On reaching the cross-trees, Tab passed the end of his rope through the block on the masthead cap and fastened it to his belt. Then he swung himself down to the jaws of the gaff and lay out along the spar. The big stick threshed about wildly, threatening to snap him into the sea at every fling. Slowly and painfully he worked his way out. He clung on desperately, so that it seemed like a conscious fight between himself and the plunging spar whether he should be shaken off. It was like a man's trying to tame a bucking horse, only a hundred times more exciting, and Katrine grew pale as she watched, while even Mrs. Fairhew set her lips closely. The three minutes it took Jerry to reach the peak-halyard block seemed to every person on the Merle all but interminable. Twice he nearly fell,—once at the outset when he slipped, and again when he had to crawl around the throat halyards between rolls. The second time he was actually thrown off the spar, but fortunately he held his grip on the halyards. The next lurch of the yacht playfully tossed him into the air, and he was lucky enough to regain his position on the spar.
Getting to the peak-block, he unknotted the rope from his belt, passed it about the spar, and took a "timber-hitch." He then slowly worked his way back, and eventually reached the cross-trees in safety. The nervous tension had been so strong that when the men saw him coming down the ratlines they fell to cheering lustily, Gonzague, his white hair ruffled by the wind, waving his arms and out-shouting the whole of them. They speedily got hold of the jury halyard, and even before Jerry had reached the deck, the gaff was again well raised, and the topsail set.
In the mean time the Isis had in her turn got into difficulties.
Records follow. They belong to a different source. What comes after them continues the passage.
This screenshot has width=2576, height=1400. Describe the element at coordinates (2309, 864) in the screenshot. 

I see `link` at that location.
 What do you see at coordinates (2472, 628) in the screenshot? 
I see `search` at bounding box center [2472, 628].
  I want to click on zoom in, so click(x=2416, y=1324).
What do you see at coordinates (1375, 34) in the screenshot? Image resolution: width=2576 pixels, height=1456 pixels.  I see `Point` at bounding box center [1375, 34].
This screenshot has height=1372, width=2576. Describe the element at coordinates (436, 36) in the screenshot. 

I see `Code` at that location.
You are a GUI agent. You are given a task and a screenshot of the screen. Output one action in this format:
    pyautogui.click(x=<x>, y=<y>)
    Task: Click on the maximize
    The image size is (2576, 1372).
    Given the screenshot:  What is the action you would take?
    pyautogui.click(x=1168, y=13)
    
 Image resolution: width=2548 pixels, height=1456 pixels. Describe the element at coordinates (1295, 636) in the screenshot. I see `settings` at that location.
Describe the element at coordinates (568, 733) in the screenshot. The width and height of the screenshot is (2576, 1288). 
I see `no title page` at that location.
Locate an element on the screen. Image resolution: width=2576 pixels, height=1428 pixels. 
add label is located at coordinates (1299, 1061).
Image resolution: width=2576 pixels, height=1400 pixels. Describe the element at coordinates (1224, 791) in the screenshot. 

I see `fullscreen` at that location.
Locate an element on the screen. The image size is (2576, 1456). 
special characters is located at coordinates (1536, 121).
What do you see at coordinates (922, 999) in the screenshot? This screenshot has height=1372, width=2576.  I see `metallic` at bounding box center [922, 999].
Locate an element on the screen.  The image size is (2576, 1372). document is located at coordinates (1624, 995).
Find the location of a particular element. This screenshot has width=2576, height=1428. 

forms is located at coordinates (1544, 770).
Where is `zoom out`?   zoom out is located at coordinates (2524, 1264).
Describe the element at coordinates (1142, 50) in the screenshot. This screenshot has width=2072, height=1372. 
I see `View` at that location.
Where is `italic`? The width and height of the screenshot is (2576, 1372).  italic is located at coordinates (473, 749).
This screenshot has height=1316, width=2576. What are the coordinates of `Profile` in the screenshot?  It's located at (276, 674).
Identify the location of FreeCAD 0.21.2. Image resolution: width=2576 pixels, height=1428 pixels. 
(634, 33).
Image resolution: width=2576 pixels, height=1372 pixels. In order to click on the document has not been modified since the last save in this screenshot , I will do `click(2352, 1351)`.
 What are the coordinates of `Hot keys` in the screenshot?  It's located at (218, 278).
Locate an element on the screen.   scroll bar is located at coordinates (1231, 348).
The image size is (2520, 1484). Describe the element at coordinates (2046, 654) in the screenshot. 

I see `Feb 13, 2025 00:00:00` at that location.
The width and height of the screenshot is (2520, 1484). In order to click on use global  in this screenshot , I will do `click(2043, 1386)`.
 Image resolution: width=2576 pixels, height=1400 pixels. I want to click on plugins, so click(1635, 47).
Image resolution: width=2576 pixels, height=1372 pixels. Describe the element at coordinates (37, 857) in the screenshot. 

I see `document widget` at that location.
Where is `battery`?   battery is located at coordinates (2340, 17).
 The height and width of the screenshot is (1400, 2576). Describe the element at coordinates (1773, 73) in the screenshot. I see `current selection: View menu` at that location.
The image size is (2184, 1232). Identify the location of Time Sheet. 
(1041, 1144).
It is poor business jockeying among reefs, and the yawl had been forced to come about, luff up, and drift sternwards until her chances of beating the Merle were utterly gone. The fact seemed to be that the English captain had counted upon the Merle's not daring to jibe, and so had been too clever by half.
Jerry came aft, very red in the face, and with the customary twinkle in his eye. The ladies were evidently greatly impressed by his feat, and Jack, who of course understood more clearly than they how dangerous the task had been, took one hand off the wheel and wrung Jerry's.